> _Problem to solve_: Copy out the records verbatim, starting at the line containing "LIVE CALENDAR (477, 1135)" and ending with the line containing "[Main Menu] (139, 10)", both included.

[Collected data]
** BEGIN **

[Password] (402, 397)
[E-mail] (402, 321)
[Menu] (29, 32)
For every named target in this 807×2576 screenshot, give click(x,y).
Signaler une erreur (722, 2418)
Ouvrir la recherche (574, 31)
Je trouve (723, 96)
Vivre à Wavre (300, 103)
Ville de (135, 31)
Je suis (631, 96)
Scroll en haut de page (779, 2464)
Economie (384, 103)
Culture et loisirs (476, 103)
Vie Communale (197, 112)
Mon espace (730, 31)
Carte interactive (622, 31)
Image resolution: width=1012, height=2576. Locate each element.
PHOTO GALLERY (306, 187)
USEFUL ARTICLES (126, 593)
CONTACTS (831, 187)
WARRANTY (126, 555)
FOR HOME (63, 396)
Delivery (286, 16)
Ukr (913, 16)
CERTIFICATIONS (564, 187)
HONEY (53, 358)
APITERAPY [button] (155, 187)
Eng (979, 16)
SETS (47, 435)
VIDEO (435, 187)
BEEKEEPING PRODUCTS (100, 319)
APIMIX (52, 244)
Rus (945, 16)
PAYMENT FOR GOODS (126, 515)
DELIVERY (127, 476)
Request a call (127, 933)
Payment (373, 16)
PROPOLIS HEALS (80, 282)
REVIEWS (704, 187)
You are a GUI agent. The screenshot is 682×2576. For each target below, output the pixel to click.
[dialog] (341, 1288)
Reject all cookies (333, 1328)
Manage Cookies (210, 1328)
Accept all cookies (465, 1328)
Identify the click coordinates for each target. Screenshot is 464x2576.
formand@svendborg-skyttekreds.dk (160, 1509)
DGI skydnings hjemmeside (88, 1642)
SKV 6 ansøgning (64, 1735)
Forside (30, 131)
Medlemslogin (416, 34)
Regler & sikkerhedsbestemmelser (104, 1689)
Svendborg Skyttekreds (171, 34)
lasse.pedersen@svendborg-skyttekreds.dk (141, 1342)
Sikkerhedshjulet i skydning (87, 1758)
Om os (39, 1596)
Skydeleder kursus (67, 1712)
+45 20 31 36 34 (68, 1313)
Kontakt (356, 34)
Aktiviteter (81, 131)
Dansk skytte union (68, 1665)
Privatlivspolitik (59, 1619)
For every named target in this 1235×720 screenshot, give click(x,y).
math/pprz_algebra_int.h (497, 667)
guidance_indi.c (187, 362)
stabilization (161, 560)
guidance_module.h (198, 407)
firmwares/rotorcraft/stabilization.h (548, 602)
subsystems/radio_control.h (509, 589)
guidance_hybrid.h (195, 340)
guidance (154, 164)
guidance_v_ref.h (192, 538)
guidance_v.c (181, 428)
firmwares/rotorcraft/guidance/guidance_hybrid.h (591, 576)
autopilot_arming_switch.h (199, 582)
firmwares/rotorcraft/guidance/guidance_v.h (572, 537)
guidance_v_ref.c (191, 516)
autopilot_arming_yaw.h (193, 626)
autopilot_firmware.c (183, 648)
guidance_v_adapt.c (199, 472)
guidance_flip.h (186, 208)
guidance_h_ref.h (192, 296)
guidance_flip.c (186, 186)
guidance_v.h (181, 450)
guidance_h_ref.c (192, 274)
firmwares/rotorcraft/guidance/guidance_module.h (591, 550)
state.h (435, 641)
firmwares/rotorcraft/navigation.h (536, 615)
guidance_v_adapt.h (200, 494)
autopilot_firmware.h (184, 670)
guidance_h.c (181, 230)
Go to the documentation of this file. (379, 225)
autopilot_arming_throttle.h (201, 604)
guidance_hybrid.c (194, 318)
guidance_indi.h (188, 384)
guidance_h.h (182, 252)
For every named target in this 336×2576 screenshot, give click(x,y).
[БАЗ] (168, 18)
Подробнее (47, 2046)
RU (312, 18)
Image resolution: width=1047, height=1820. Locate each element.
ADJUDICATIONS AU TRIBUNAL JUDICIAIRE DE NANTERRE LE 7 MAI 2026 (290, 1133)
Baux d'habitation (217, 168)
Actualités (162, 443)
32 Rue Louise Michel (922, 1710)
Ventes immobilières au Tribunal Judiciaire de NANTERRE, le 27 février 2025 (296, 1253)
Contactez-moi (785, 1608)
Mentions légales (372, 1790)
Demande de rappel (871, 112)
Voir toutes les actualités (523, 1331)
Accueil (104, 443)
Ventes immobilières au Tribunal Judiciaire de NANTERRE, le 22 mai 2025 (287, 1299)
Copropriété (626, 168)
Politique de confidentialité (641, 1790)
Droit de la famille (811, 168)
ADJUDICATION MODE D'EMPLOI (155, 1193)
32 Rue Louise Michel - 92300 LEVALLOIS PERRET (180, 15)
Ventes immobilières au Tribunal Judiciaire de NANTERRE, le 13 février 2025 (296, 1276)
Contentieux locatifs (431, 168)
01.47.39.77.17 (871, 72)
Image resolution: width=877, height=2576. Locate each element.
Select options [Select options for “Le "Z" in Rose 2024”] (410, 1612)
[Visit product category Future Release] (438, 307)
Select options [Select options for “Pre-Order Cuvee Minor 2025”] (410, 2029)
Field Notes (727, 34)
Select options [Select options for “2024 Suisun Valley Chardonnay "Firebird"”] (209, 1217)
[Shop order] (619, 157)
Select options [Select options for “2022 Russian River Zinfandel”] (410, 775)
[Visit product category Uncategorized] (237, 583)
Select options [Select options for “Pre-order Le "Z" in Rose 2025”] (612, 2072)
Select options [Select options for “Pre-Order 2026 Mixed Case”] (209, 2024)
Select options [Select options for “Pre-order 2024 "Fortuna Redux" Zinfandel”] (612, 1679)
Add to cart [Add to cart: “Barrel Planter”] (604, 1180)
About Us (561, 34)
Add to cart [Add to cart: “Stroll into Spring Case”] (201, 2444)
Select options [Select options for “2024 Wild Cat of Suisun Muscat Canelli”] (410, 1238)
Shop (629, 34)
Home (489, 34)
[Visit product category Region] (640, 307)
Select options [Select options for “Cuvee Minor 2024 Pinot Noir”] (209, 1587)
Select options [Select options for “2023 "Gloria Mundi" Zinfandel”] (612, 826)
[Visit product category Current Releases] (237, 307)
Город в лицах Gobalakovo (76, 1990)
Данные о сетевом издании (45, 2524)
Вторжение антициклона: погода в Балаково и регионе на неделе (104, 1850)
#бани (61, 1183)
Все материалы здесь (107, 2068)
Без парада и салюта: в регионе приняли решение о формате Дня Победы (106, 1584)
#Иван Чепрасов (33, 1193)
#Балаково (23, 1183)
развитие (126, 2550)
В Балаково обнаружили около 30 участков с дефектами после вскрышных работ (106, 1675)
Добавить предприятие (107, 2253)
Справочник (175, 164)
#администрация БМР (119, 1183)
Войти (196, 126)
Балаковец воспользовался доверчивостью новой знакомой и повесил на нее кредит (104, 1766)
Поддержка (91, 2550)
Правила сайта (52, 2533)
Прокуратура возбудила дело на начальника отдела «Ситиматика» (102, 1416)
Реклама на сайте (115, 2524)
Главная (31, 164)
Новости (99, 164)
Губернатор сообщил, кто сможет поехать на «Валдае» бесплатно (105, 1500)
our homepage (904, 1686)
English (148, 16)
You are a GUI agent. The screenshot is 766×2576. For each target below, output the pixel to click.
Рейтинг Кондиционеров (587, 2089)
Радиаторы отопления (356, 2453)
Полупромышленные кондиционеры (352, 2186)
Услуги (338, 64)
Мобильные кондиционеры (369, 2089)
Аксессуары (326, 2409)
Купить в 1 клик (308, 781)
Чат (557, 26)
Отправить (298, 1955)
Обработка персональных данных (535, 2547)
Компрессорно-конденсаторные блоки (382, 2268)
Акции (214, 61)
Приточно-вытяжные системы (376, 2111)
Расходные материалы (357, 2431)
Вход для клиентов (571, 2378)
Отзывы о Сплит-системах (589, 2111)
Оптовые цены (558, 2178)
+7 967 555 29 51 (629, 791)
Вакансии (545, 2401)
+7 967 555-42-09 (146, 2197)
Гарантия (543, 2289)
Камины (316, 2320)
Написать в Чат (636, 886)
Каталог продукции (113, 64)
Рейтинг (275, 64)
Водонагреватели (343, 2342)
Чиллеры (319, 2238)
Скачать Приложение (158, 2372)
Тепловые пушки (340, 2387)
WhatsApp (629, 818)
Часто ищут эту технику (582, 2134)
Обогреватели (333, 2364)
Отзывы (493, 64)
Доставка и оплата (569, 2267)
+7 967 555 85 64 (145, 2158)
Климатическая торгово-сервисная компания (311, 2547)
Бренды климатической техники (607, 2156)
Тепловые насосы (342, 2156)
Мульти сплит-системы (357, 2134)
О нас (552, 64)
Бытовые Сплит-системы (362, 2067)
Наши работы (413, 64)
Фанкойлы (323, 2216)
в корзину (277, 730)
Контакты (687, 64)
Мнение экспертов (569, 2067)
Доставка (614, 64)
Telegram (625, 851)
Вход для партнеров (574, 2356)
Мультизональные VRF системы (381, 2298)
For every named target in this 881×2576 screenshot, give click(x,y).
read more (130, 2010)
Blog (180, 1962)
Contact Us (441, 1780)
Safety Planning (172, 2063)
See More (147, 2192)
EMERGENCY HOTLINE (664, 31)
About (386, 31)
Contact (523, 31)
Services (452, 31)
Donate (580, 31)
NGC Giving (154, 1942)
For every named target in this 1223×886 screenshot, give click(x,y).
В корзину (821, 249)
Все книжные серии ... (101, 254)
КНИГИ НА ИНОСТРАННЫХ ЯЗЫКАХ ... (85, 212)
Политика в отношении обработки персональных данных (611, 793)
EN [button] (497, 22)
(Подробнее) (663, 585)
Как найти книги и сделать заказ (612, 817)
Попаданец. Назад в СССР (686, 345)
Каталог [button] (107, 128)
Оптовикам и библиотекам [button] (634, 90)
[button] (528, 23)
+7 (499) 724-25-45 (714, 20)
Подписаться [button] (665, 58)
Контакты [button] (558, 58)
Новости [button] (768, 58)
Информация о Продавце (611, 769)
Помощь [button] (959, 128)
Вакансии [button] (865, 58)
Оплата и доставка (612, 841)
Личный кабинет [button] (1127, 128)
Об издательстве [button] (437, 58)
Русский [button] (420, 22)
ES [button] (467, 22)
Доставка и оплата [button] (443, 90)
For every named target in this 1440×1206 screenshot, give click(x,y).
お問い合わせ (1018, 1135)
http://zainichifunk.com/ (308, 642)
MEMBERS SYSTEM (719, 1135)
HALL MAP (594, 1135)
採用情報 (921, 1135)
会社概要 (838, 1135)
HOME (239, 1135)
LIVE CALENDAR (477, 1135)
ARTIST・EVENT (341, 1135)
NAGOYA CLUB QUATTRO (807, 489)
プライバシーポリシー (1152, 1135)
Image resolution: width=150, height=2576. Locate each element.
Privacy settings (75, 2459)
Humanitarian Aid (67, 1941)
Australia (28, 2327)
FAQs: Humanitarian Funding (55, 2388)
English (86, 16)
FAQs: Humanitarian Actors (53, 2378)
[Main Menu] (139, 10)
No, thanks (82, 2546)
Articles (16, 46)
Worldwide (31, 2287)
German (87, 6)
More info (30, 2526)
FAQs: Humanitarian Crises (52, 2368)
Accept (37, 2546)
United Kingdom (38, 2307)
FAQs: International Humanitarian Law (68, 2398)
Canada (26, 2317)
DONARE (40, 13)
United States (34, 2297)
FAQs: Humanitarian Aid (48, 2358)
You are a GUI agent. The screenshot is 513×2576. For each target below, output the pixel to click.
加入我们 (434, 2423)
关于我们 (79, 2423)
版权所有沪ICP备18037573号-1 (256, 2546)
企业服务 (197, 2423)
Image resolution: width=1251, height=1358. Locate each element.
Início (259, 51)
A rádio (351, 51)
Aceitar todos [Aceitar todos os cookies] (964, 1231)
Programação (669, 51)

** END **

> _Task output_:
LIVE CALENDAR (477, 1135)
ARTIST・EVENT (341, 1135)
NAGOYA CLUB QUATTRO (807, 489)
プライバシーポリシー (1152, 1135)
Image resolution: width=150, height=2576. Locate each element.
Privacy settings (75, 2459)
Humanitarian Aid (67, 1941)
Australia (28, 2327)
FAQs: Humanitarian Funding (55, 2388)
English (86, 16)
FAQs: Humanitarian Actors (53, 2378)
[Main Menu] (139, 10)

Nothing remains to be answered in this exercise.